Leurs réponses, devenues virales, ont provoqué un tollé jusqu’à la Maison Blanche, dont un porte-parole, Andrew Bates, a jugé « incroyable que cela doive être dit: les appels au génocide sont monstrueux ».
Mercredi, la Chambre des représentants a adopté une résolution condamnant leurs propos – le vote a montré que les démocrates étaient divisés sur le texte.
Pourtant des voix se sont élevées chez certains experts et universitaires pour dire que les trois femmes n’avaient pas tort.
« Oui, le contexte compte », ont ainsi écrit dans une tribune publiée dans le Los Angeles Times Eugene Volokh, professeur de droit à UCLA, et Will Creeley, de la Fondation pour les droits et l’expression individuels.
« Appeler à l »intifada’ pendant une marche pacifique est généralement une déclaration politique protégée » par le principe de la liberté d’expression, ont-ils ajouté.
« Mais dans un contexte différent, un slogan d »intifada’ peut constituer une véritable menace – si par exemple, quelqu’un disait cela à un étudiant israélo-américain tout en avançant de façon menaçante vers cet étudiant pendant une manifestation devenue violente.
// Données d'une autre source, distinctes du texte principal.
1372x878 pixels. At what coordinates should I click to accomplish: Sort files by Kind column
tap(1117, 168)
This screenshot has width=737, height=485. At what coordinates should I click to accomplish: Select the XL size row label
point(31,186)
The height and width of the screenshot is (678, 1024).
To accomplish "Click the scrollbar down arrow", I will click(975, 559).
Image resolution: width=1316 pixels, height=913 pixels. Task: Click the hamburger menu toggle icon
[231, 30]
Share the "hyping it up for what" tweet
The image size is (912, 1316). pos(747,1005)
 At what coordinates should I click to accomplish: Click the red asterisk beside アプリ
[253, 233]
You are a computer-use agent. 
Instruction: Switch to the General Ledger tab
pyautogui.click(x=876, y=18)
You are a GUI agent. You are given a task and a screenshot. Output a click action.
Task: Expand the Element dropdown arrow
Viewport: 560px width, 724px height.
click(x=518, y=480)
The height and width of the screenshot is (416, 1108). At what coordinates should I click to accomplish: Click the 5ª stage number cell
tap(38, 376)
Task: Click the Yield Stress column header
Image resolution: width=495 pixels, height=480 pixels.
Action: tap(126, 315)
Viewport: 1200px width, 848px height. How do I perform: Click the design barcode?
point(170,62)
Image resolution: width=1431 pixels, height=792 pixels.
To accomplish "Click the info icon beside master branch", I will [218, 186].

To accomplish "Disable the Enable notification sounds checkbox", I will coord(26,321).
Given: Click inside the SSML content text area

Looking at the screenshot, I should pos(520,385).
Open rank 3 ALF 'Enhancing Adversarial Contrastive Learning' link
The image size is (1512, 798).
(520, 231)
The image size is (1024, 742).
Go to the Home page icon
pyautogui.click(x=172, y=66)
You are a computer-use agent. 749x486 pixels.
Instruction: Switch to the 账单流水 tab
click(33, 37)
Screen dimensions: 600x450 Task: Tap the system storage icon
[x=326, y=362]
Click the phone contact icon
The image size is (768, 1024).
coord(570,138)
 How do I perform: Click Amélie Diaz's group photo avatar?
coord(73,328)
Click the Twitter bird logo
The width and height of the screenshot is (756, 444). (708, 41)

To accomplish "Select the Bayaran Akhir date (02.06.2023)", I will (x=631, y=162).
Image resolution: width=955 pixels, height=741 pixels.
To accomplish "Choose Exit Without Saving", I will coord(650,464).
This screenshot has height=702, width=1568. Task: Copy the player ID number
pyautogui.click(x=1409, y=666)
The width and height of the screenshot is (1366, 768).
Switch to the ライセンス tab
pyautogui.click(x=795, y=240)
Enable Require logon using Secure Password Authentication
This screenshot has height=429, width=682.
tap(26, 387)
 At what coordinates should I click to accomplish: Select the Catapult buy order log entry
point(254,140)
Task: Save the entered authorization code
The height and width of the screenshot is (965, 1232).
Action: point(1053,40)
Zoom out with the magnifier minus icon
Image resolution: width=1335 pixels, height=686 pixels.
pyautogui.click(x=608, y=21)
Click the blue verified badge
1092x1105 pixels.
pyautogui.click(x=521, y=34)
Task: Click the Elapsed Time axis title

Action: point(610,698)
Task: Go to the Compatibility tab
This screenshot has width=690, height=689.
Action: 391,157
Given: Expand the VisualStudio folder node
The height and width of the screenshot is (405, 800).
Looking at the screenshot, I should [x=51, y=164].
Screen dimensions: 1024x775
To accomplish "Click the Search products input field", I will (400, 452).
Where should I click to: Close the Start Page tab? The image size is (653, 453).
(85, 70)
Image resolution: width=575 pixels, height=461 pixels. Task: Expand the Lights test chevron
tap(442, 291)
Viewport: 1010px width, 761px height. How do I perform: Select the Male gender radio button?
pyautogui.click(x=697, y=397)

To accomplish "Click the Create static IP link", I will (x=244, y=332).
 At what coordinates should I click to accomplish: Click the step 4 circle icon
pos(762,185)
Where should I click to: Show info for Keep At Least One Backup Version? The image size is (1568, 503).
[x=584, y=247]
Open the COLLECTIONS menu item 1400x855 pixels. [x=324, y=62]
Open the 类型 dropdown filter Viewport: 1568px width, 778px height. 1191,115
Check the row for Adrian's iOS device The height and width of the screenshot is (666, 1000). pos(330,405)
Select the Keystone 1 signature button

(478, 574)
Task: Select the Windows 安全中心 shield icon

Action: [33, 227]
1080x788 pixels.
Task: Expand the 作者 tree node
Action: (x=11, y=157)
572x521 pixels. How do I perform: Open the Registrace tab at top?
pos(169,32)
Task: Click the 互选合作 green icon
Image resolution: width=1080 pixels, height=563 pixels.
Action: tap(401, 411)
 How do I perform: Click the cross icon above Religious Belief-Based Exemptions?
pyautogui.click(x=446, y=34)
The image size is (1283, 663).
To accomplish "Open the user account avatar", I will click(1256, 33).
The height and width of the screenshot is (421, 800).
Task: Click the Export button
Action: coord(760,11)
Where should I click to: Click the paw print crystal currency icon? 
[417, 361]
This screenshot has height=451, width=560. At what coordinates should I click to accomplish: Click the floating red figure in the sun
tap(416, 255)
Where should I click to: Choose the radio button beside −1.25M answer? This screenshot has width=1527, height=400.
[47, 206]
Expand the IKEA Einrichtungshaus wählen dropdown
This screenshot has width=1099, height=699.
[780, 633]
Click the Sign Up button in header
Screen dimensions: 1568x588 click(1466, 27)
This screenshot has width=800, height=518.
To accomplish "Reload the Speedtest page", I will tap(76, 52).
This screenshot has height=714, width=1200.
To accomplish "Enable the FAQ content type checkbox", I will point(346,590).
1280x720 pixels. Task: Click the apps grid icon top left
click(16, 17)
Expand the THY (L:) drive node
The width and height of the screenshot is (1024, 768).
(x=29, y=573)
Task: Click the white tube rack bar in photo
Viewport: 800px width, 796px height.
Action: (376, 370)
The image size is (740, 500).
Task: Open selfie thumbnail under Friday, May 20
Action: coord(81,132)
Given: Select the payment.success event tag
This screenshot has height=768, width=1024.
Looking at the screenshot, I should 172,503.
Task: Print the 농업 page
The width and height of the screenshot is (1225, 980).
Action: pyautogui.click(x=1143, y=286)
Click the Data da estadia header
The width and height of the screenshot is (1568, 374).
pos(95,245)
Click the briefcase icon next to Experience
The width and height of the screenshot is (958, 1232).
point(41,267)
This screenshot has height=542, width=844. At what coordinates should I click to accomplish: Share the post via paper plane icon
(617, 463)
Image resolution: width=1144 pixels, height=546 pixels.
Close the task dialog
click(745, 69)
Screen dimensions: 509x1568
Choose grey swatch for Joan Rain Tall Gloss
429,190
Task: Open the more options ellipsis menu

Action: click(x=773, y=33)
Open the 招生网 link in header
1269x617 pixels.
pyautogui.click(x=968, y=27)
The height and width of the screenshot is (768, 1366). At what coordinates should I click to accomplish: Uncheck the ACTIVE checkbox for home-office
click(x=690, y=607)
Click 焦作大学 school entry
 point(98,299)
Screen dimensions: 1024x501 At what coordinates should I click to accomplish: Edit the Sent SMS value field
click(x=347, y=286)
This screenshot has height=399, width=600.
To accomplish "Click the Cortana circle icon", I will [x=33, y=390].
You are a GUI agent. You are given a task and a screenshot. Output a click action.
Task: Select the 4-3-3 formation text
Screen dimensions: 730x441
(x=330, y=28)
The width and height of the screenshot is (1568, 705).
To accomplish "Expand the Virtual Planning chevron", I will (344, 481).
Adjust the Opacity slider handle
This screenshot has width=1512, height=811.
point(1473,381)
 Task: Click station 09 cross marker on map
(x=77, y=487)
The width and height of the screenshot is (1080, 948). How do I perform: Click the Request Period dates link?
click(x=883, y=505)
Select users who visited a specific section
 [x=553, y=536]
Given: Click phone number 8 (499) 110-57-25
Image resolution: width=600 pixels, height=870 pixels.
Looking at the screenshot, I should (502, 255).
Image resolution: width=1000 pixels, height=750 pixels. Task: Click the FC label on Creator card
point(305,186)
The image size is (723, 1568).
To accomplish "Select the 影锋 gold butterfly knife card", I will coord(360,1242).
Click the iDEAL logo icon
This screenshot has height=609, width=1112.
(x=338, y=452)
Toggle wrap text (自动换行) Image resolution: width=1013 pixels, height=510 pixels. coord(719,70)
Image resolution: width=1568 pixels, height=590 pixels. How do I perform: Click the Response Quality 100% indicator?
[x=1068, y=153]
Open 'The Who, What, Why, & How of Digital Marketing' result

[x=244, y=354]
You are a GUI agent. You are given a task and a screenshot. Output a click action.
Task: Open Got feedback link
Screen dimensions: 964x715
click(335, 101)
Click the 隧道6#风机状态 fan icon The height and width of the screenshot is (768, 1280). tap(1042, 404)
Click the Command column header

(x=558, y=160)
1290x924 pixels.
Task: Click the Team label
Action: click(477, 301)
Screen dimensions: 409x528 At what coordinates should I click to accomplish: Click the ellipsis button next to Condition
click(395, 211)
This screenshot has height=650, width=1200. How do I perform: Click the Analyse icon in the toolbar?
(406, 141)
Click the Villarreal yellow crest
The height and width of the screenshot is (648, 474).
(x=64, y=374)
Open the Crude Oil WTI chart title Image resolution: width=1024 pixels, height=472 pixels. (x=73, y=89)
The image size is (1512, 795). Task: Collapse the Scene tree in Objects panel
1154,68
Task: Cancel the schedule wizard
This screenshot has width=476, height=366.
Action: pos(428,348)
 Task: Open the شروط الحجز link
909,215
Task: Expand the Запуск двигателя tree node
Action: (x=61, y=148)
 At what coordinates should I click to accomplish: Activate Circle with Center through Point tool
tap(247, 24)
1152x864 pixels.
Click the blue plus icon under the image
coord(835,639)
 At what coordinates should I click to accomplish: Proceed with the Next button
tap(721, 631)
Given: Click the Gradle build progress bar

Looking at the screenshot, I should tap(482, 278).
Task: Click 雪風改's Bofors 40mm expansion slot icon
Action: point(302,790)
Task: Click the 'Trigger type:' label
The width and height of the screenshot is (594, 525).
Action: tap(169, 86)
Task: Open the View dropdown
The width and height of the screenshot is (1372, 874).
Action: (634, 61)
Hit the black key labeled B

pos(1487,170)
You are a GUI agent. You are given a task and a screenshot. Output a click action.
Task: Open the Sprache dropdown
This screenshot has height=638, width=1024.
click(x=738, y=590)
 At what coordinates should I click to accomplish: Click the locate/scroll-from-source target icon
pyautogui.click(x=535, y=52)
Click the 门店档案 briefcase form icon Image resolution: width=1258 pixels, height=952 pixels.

Et associé à d’autres comportements ciblés et inopportuns, cela pourrait constituer un harcèlement discriminatoire punissable », ont-ils dit.
Pour Jenna Leventoff, de l’organisation de défense des droits civiques ACLU, le Premier amendement de la Constitution américaine « et les principes de la liberté académique exigent que les établissements d’enseignement supérieur garantissent tous les discours protégés – même lorsque ces discours sont controversés ou offensants ».
Et Ryan Enos, professeur de sciences politiques à Harvard, estime que « les conservateurs veulent faire cesser la liberté d’expression sur les campus« . « Ils ont déjà réussi dans une certaine mesure à faire taire les voix pro-palestiniennes sur les campus universitaires », a-t-il dit à l’AFP.